Frances Tanzer is a historian of modern Central and East Central Europe, Jewish culture, and the Holocaust. Her scholarly work straddles Central and Eastern Europe, while also examining the region’s global interconnections—particularly those connections established through migration and forced displacement. Her research examines the aftermath of the Holocaust; histories of displacement; and the history of antisemitism and philosemitism. A sustained interest in visual culture and performance unites her explorations of these themes.
Tanzer’s first book, Vanishing Vienna: Philosemitism, Modernism, and Jews in a Postwar City (University of Pennsylvania Press, 2024) examines the fraught process of cultural reconstruction in Vienna from 1938 through the early 1960s. Vanishing Vienna’s starting point is the observation of the profound Jewish absence produced by the Holocaust: how does a city reimagine its culture in the relative absence of a once constitutive minority? In Vienna, conceptual and practical challenges grew from the reality of Jewish absence. In response to these challenges, this book argues that philosemitism became a surprising but foundational component of cultural reconstruction efforts and postwar Austrian identity, as well as early conceptions European integration and postwar discourses of cosmopolitanism.
Her second book project, Klezmer Dynasty: An Intimate History, 1880-2019, focuses on her own family, the Brandwein klezmer musicians of Habsburg Galicia. They innovated klezmer music and Jewish culture from 1880 to 2019 as they experienced the changes wrought by modernity, migration, the Holocaust, and its aftermath. This project connects the large-scale transformations that defined modern Jewish history to personal stories of reinvention.

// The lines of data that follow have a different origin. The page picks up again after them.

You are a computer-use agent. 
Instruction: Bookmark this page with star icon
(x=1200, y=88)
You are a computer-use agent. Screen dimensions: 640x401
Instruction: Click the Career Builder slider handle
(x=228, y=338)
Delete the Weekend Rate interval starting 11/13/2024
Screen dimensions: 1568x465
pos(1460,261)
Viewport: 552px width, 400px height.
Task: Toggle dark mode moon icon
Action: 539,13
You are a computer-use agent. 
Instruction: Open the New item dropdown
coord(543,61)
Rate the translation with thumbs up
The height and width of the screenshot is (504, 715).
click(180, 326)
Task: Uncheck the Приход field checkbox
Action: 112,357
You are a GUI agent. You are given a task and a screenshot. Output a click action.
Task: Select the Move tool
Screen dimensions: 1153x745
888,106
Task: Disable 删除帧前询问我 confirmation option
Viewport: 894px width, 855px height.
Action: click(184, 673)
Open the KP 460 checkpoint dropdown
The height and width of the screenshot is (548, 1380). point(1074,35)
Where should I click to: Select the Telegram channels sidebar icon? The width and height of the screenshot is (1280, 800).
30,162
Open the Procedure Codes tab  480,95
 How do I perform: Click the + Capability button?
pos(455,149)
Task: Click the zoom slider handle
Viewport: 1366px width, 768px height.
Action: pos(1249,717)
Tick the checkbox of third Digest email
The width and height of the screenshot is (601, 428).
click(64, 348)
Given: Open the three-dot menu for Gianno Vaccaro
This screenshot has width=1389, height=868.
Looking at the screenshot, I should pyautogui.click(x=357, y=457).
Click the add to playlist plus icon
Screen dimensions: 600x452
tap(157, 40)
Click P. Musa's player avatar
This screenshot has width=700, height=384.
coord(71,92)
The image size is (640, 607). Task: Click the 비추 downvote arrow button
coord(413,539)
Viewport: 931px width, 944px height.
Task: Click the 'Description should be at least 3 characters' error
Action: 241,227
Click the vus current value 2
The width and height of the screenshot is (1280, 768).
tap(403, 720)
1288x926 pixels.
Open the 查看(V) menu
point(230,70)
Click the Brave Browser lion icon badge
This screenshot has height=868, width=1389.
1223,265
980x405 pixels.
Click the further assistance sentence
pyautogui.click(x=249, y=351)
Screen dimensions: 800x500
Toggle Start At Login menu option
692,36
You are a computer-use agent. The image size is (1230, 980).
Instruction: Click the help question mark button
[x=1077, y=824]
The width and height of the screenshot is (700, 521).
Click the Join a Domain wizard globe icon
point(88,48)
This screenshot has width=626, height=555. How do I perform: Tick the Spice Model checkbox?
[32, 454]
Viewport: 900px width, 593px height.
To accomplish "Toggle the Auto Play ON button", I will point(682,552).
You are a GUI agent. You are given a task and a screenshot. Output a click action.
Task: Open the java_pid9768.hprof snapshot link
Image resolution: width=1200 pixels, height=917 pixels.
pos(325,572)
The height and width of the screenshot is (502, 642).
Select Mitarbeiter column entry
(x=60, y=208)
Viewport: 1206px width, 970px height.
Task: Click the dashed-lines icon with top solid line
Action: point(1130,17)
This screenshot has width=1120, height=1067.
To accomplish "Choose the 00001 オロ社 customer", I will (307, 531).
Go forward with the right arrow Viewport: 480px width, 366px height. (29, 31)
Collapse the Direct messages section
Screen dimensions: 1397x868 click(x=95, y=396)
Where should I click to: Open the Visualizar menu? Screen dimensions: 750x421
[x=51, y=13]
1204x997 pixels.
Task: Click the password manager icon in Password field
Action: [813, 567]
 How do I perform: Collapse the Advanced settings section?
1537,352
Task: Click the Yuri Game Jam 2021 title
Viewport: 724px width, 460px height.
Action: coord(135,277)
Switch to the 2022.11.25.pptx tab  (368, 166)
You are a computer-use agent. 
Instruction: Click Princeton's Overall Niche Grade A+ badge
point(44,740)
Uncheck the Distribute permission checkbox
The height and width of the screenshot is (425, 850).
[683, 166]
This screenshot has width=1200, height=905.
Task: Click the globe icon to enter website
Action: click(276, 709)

Tanzer recieved her B.A. (2010) in studio art and history from the University of Toronto and her MA (2012) and Ph.D. (2018) from Brown University. Her work has been supported by the Mandel Center for Advanced Holocaust Studies at the United States Holocaust Memorial Museum, the Getty Research Institute, the Center for Jewish History, the Remarque Institute at NYU and others. At Clark, Tanzer offers undergraduate and graduate classes in European history, the Holocaust, and refugee histories, as well as urban culture, modern memory, antisemitism and racism, and border technologies. She is presently the Director of Graduate Studies at the Strassler Center.